81% of patients improved their exercise tolerance after treatment. Post
treatment, maximal exercise heart rate and blood pressure, while demonstrating
a linear relation with exercise duration, did not increase significantly
despite the increased exercise duration. This suggests that the increase
in exercise duration after treatment is due to both improved myocardial
perfusion and altered exercise hemodynamics. External counterpulsation
appears to exert a "training effect", decreasing peripheral vascular
resistance and the heart rate response to exercise (Lawson et al. 1996).
Hemodynamics - When the rapidly increasing pressure within the
left ventricle, caused by contraction of the myocardium, exceeds the
pressure within the aorta, the aortic valve opens and the ventricle
ejects its volume of blood. Both cardiac work and myocardial oxygen
consumption relate directly to the aortic pressure which the left ventricle
must overcome during ejection. Rapid ejection of blood from the left
ventricle causes the elastic walls of the aorta to expand to handle
the blood volume and creates a peak systolic pressure. The aortic valve
will close when the left ventricular pressure is less than the aortic
pressure. If the heart muscle is deprived of oxygen for even a few minutes,
its pumping ability diminishes and injury to the heart muscle may result.
As a protective mechanism, the heart has its own ability to regulate
blood flow by autoregulation. Autoregulation allows the heart to increase
its blood flow through enlargement of blood vessels, or decrease its
blood flow by constriction of blood vessels. However, the heart can
only increase its blood flow by autoregulation to a certain point. Once
this point is reached, the heart requires mechanical assistance to increase
the supply of oxygenated blood.
External counterpulsation (ECP) provides assistance to the heart and
other muscle/tissue by "diastolic augmentation". Diastolic augmentation
is the elevation of blood pressure during diastole. ECP produces diastolic
augmentation during diastole by sequentially inflating cuffs positioned
on the patient's calves, thighs and buttocks. Counterpulsation produces
an increase in pressure within the aorta, which increases perfusion
both within the heart and systemically. As a result, external counterpulsation
may be beneficial in several ways. Myocardial and other muscle/tissue
perfusion may be increased by the augmented diastolic pressure. Cardiac
efficiency may be improved by counterpulsation due to the pressure drop
during systole. Peripheral perfusion may also be enhanced by the rise
in mean systemic perfusion pressure. Near the end of diastole, before
the ventricles contract in systole, ECP deflates the cuffs causing a
reduction in intra-aortic volume and pressure. This can reduce the afterload
or resistance to pumping blood out of the ventricles. Because approximately
80-90% of the oxygen required by the heart is used during contraction
to pump blood out of the ventricles, counterpulsation may also be effective
in reducing the heart's oxygen requirement.
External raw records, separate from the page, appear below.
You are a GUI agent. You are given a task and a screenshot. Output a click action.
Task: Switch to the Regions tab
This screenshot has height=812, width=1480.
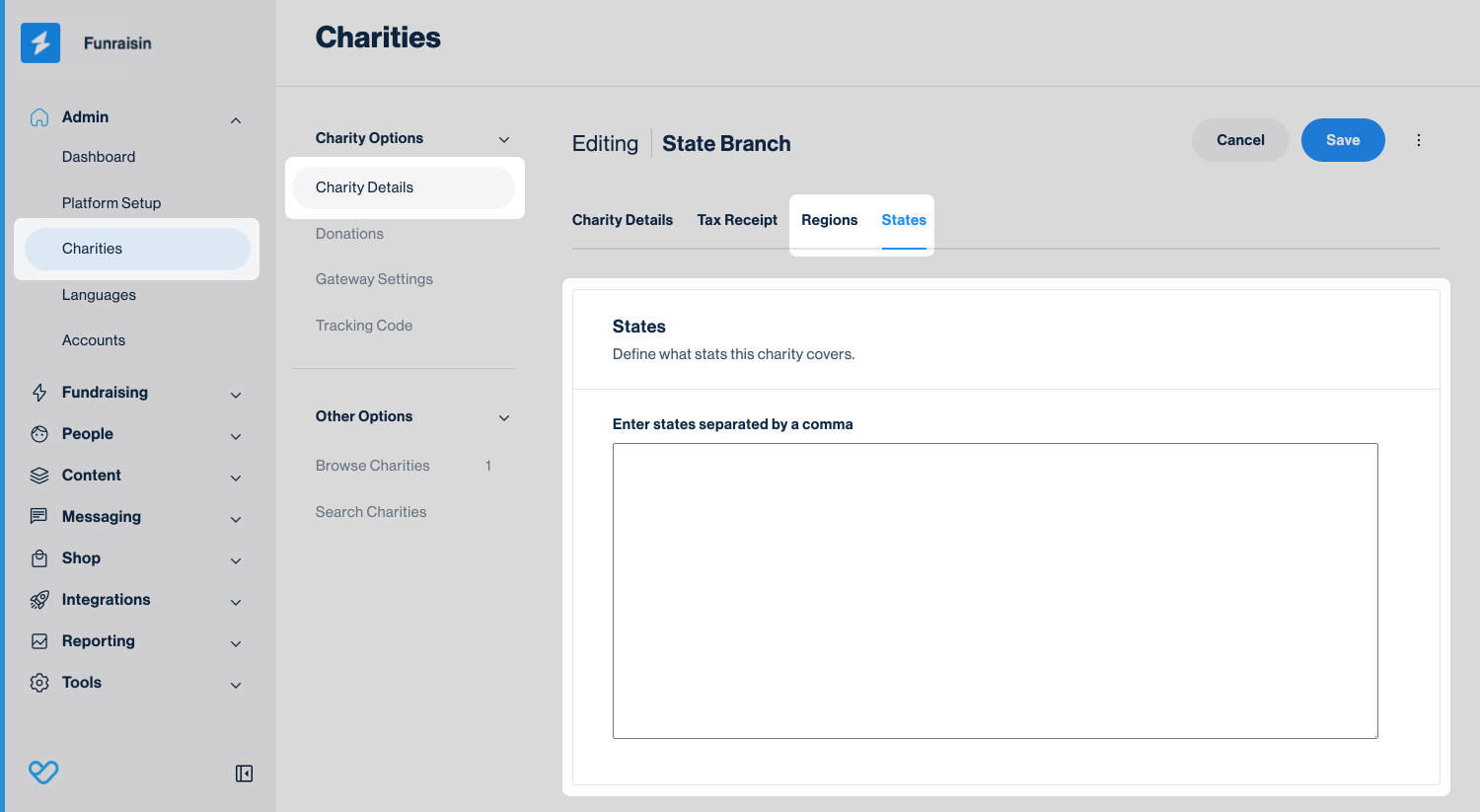(829, 220)
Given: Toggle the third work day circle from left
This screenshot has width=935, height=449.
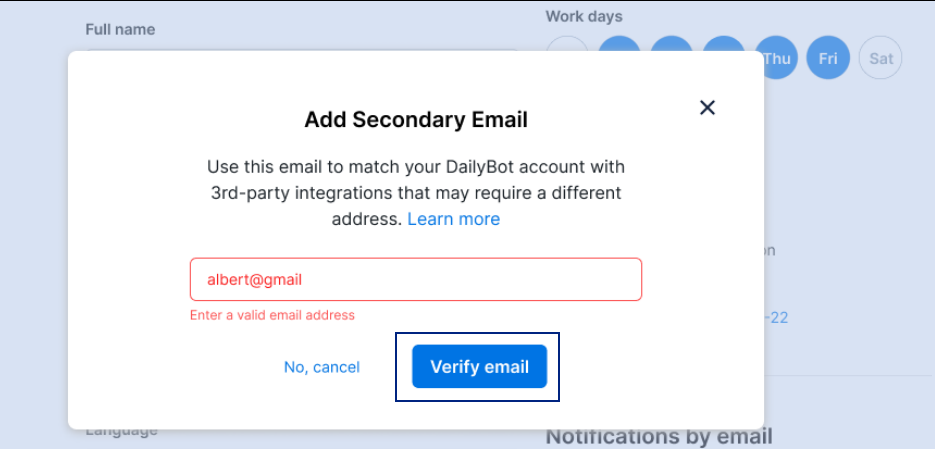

Arterial System Effect - The pressure pulse applied to the patient's
torso by ECP drives blood from the arterial system back into the aorta
and arteries of the upper body. The propagated pressure front causes
an increase in aortic pressure, the "augmented diastolic pressure" often
exceeding the normal peak systolic value. Relaxation of the air cuff
pressure pulse during cardiac systole lowers the resistance to blood
flow in the patient's buttocks and legs, reducing the back pressure
on the heart as it ejects its bolus of blood. The combination of increased
coronary flow and reduction of cardiac work (afterload) by counterpulsation
improves cardiac function.
Venous System Effect - During counterpulsation, cardiac preload
is not significantly increased by positive pulsatile pressure to the
venous system of the lower extremities. Blood in the venous bed is quickly
displaced into the low pressure, high volume venous pool. Retrograde
flow is prevented by both the low central venous pressure and valves
in the major peripheral veins when the pressure is released. This means
venous pressure remains near normal.